Ausrufezeichen offensiv, Fragezeichen defensiv. So stellte sich Borussias Situation über beträchtliche Strecken der vergangenen Saison dar, so auch vor Beginn der neuen Spielzeit. Im Spiel nach vorne ist Borussia qualitativ weiterhin überragend bestückt: Der Verbleib des von hochkarätiger Konkurrenz heftigst umworbenen Raffael war eine Eberlsche Großtat. Ein Abgang des Brasilianers hätte eine klaffende Lücke gerissen und das Prunkstück Offensivspiel in eine Problemzone verwandeln können. Steht zu hoffen, dass Raffael gesund bleibt. Einen längeren Ausfall dieses Schlüsselspielers könnte Borussia, zumal nach dem Abgang des kongenialen Taktgebers Xhaka, nur sehr schwer verkraften. Aus demselben Grund war es wichtig, den millionenschweren Verlockungen für den umworbenen Mo Dahoud zu widerstehen.
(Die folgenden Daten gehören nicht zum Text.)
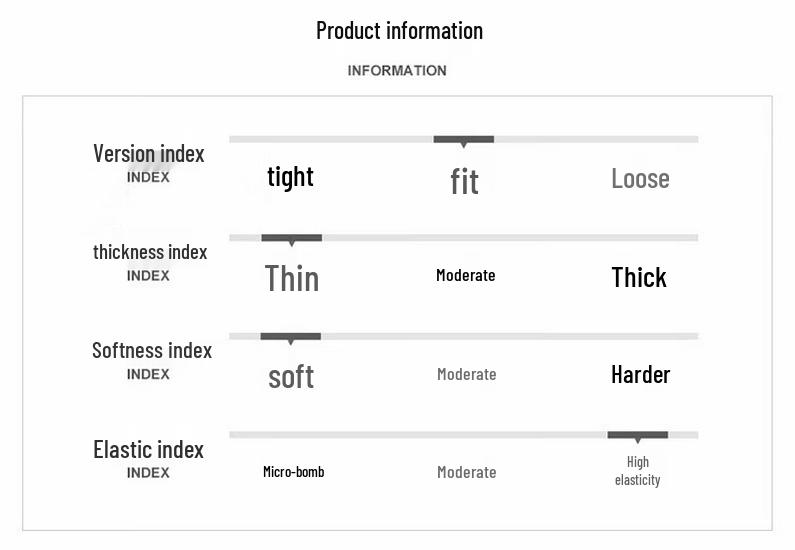Select the 'High elasticity' label
795x550 pixels.
pos(638,471)
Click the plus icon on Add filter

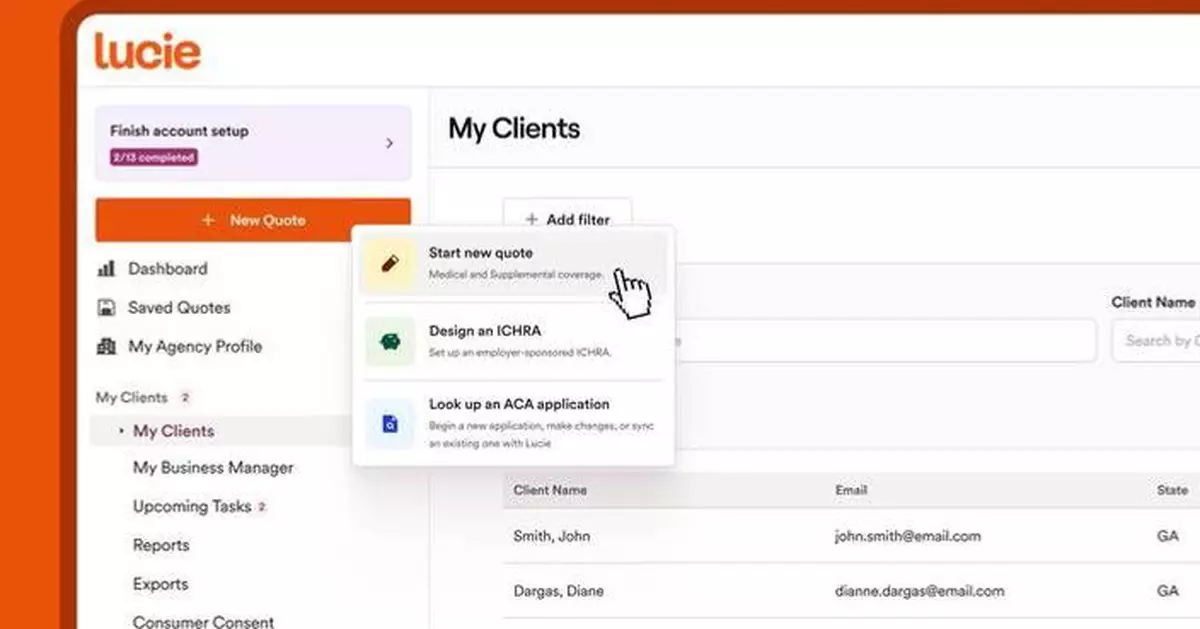click(x=531, y=219)
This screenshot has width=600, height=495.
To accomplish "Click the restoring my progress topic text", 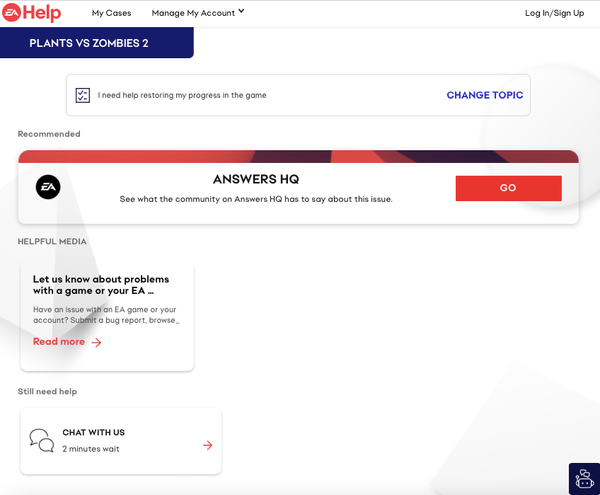I will [x=182, y=96].
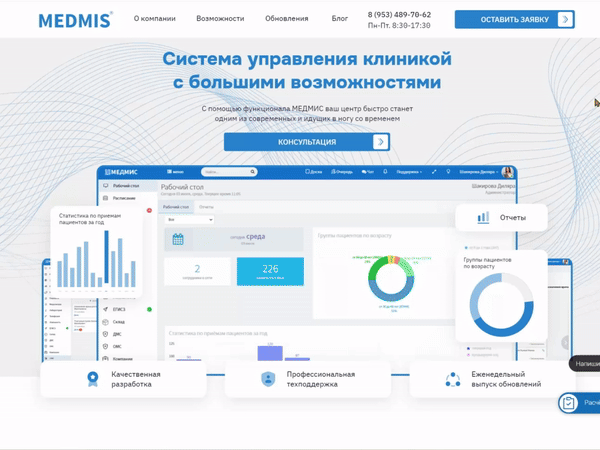Screen dimensions: 600x450
Task: Click the shield icon «Профессиональная техподдержка»
Action: coord(267,379)
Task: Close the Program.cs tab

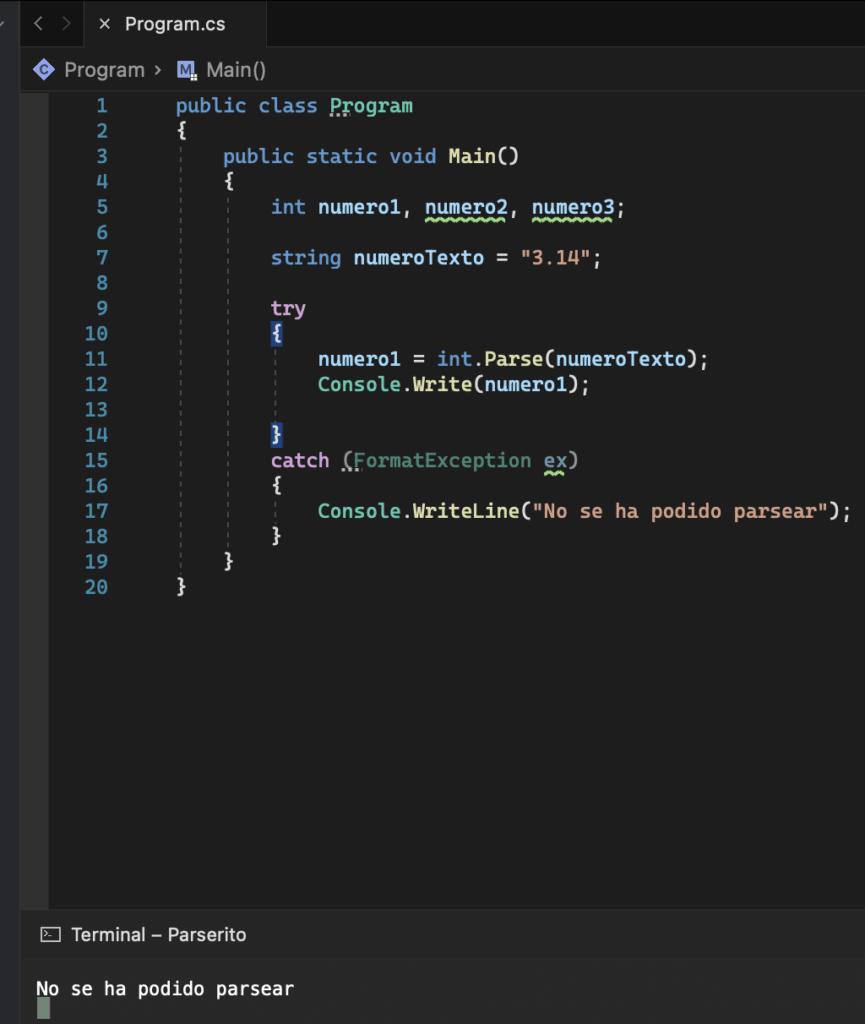Action: [x=104, y=24]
Dies wahrscheinlich noch viel mehr für den Spieler selbst als für Borussia, denn es wäre ein allzu gewagter Schritt, nach der ersten starken, aber auch wechselhaften Saison direkt zu einem internationalen Großklub zu wechseln.
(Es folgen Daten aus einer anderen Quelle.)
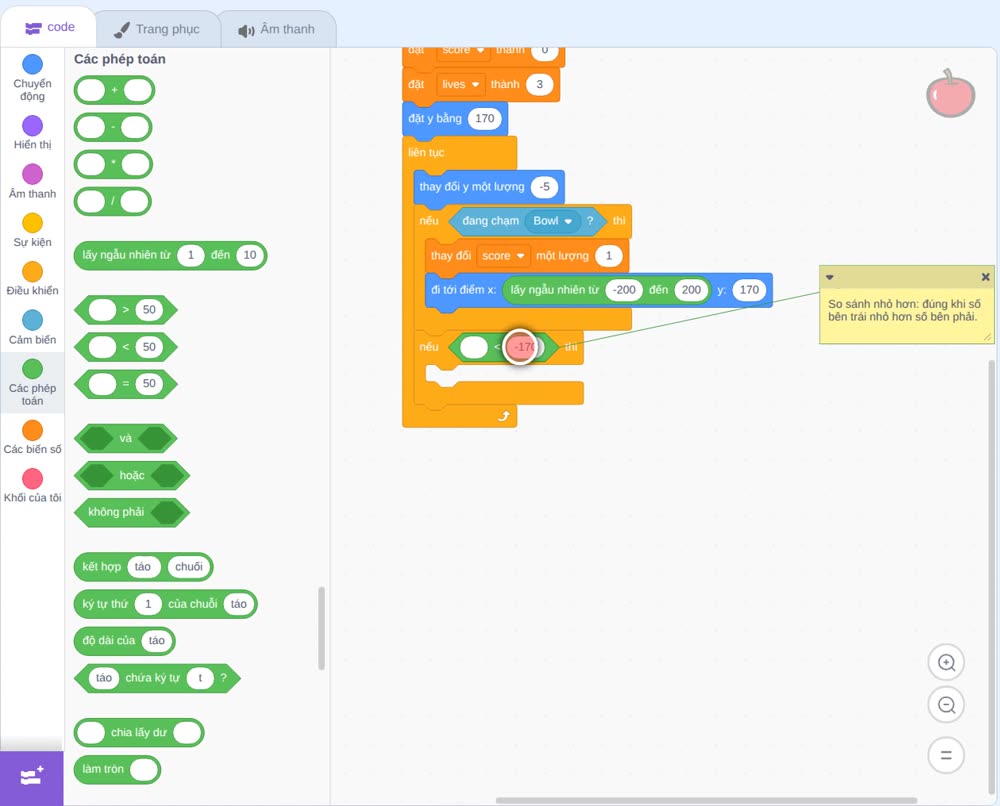The height and width of the screenshot is (806, 1000).
Task: Expand the score dropdown in thay đổi block
Action: (503, 256)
Zwei bis drei weitere Jahre in der sicheren Umgebung des Borussia-Parks zu reifen, um dann mit 23 oder 24 Jahren immer noch relativ jung ggf. den nächsten großen Sprung zu wagen – so sieht eine zielführende Karriereplanung aus. Der Deutsch-Syrer frage nach bei seinem bisherigen Mittelfeldkollegen, der in Gladbach zum hochkarätigen Führungsspieler gereift und jetzt mit guten Aussichten beim FC Arsenal seine Karriere noch weiter krönen kann.

Trotz des Abgangs von Xhaka wird André Schubert ohne allzu große Verletzungssorgen gerade mit Blick auf die hochkarätige Offensivabteilung regelmäßig vor der vergleichsweise angenehmen Qual der Personalwahl stehen. Zumindest in der Hinrunde sollte die Mehrfachbelastung hinreichend Rotationsanlässe schaffen, um allzu großer Unzufriedenheit bei einzelnen Spielern vorzubeugen. Nach den Eindrücken der Vorbereitung könnten Traoré und Hazard eine noch gewichtigere Rolle spielen als in der letzten Spielzeit, in geringerem Maße gilt das auch für Jonas Hofmann.
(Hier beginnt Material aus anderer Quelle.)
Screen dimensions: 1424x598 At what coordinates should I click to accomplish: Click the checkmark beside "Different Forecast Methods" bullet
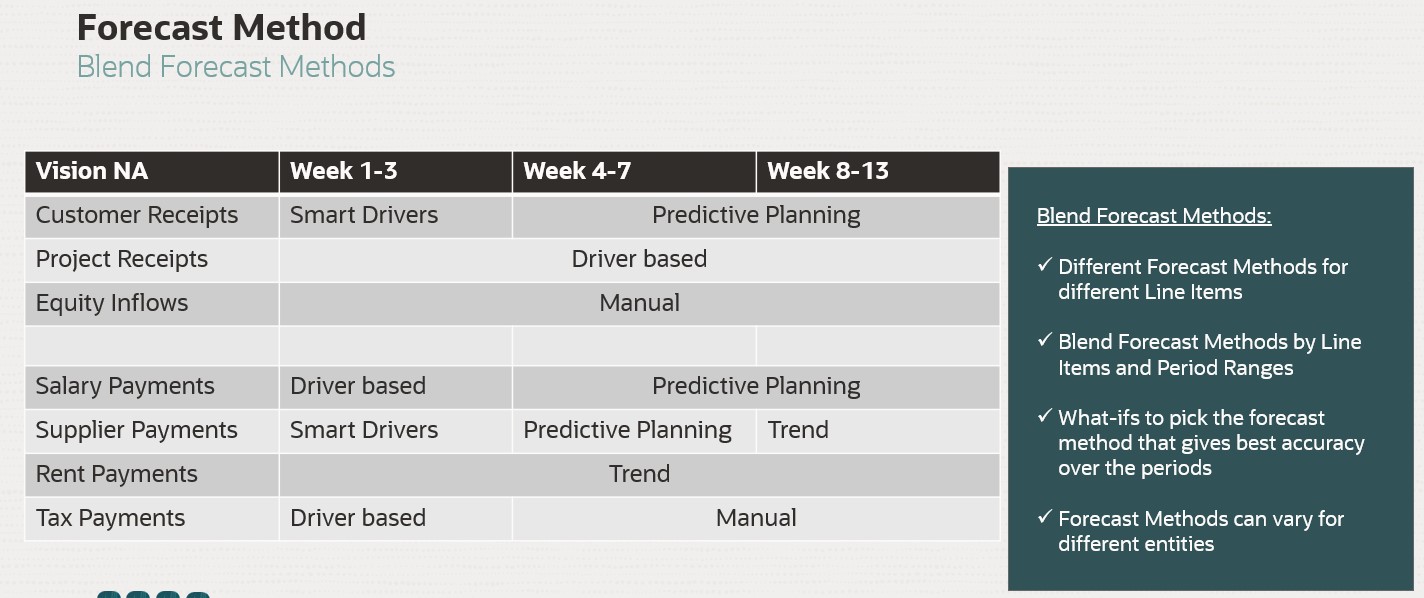(1045, 266)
Größere Ungewissheit herrscht in der Defensive. Eine bessere Balance zwischen ungestümem Offensivdrang und kompakter Absicherung ist erklärtes Borussenziel vor der neuen Saison. Seiner Erreichung steht die nicht enden wollende Unpässlichkeit von Alvaro Dominguez entgegen. Die Rückkehr des Spaniers in Bestform könnte der Defensivabteilung einen ganz wichtigen Qualitätsschub verleihen. Mit einem Duo Christensen-Dominguez wäre die Borussia auch auf Champions League-Niveau sehr anständig aufgestellt. Dagegen hat Jannik Vestergaard in der Vorbereitung zwar die Gladbacher Präsenz bei hohen Bällen verbessert, ansonsten aber Anpassungsschwierigkeiten offenbart. Jantschke meldet wieder größere Ansprüche auf einen Stammplatz an, bleibt aber nur ein Kopfballmönsterchen. Spannend wird sein, wie schnell der so hochgelobte Doucouré für höchste Aufgaben in Frage kommen wird.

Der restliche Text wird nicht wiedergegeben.